- TAREA 1: ¿Cómo resumirías en dos oraciones el texto sobre la impunidad selectiva?
- TAREA 2: ¿Cómo seguirías el texto sobre la impunidad selectiva a partir de su última oración?

Impunidad selectiva

Me atropellaron, cuando salía de una misa, voces enfurecidas que sostenían que “el Gobierno está vendido a las Farc”, que “los cabecillas serán congresistas”, y que “estamos condenados a soportar la impunidad total”.


Inmediatamente, en asociación de ideas automática, visualicé la estatua en Bogotá de Laureano Gómez; las fotos de periódicos mostrando campesinos degollados con el “corte de franela”; las imágenes de patriarca romano, con su cabeza plateada, de Mariano Ospina Pérez; los “pájaros” del Valle del Cauca, recordados como respetables jefes políticos. En fin.

No ahondo más para no ser cómplice de agitar la polarización extrema e irracional que vivimos actualmente, ad portas de negociar al fin un acuerdo de paz para iniciar el arduo sendero del posconflicto, o seguir en esta salvaje sed de sangre con más muertos campesinos, en un país donde las fosas comunes no dan abasto, donde cada día aparecen más “desaparecidos” en potreros, donde los ríos ya están cansados de arrastrar cadáveres hinchados.

Como afirma el jurista español Enrique Santiago, quien ayudó a Baltasar Garzón en la captura de Augusto Pinochet , “los máximos responsables no son los que han empuñado las armas”.

¿Dónde están los nombres de los ganaderos, empresarios y políticos que financiaron el paramilitarismo y son responsables de atroces crímenes de lesa humanidad?

Los que han puesto la mayoría de los muertos son los soldados del Ejército, las víctimas de minas, bombardeos, acosos, las mujeres violadas y los niños sacrificados. Y por el otro lado hay campesinos reclutados, guerrilleros a la fuerza porque no tienen otro medio de supervivencia, muchísimos de ellos sin tener claro quién es el “enemigo”, víctimas de ideologías caducas y convertidos de la noche a la mañana en “asesinos” sin redención.

- SEGMENTO DE DATOS:
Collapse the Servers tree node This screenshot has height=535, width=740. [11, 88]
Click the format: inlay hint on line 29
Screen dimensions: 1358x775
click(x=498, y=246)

- RESPUESTA ESCRITA 1: El texto cuenta cómo, al salir de una misa, le salieron al paso voces enfurecidas que acusaban al Gobierno de estar vendido a las Farc y anunciaban una impunidad total, lo que trajo a la memoria a Laureano Gómez, a Mariano Ospina Pérez, los campesinos degollados con el "corte de franela" y los "pájaros" del Valle del Cauca. Con una cita del jurista Enrique Santiago, sostiene que los máximos responsables no son los que han empuñado las armas, pregunta dónde están los nombres de los ganaderos, empresarios y políticos que financiaron el paramilitarismo y señala como víctimas a soldados, mujeres violadas, niños sacrificados y campesinos reclutados a la fuerza.

- RESPUESTA ESCRITA 2:
El Ejército colombiano ha combatido con valor y sacrificado muchas vidas de jóvenes. También ha dado de baja a importantes cabecillas de la insurgencia. Este es el conflicto armado que tenemos que parar. Curiosamente, los políticos tras bambalinas, los jefes de esta orquesta sangrienta, como no se han ido para el monte, siempre han jugado, no solamente a pasar de agache, sino a perpetuarse como próceres.

Los muertos los pone el pueblo: los pobres, los que jamás salen en los periódicos, ni siquiera cuando sus cuerpos flotan río abajo. Tampoco salen en las página sociales los soldados o policías amputados, ni los adolescentes asesinados por los falsos positivos. Ellos son “los muertos”. Nada más.

Ni generales, ni comandantes, ni senadores, ni expresidentes van al combate. No se puede exigir, en un acuerdo de paz, que sólo una parte de los actores de este conflicto armado chupe cárcel, mientras los otros siguen devengando sumas astronómicas, gobernando o ejerciendo poder tras los tronos, amparados, ellos sí, en una impunidad total.

En Colombia, desde la época colonial hasta la actualidad, somos responsables del desangramiento nacional. No existen buenos ni malos. Es la perversa política de un país que se quedó estancado en el feudalismo y la inequidad.

A ver si todos reconocemos estar untados. Es la única forma de llegar a la reconciliación.

Posdata. Estoy de acuerdo con Santiago: “creer que la única sanción es una cárcel es un concepto medieval”.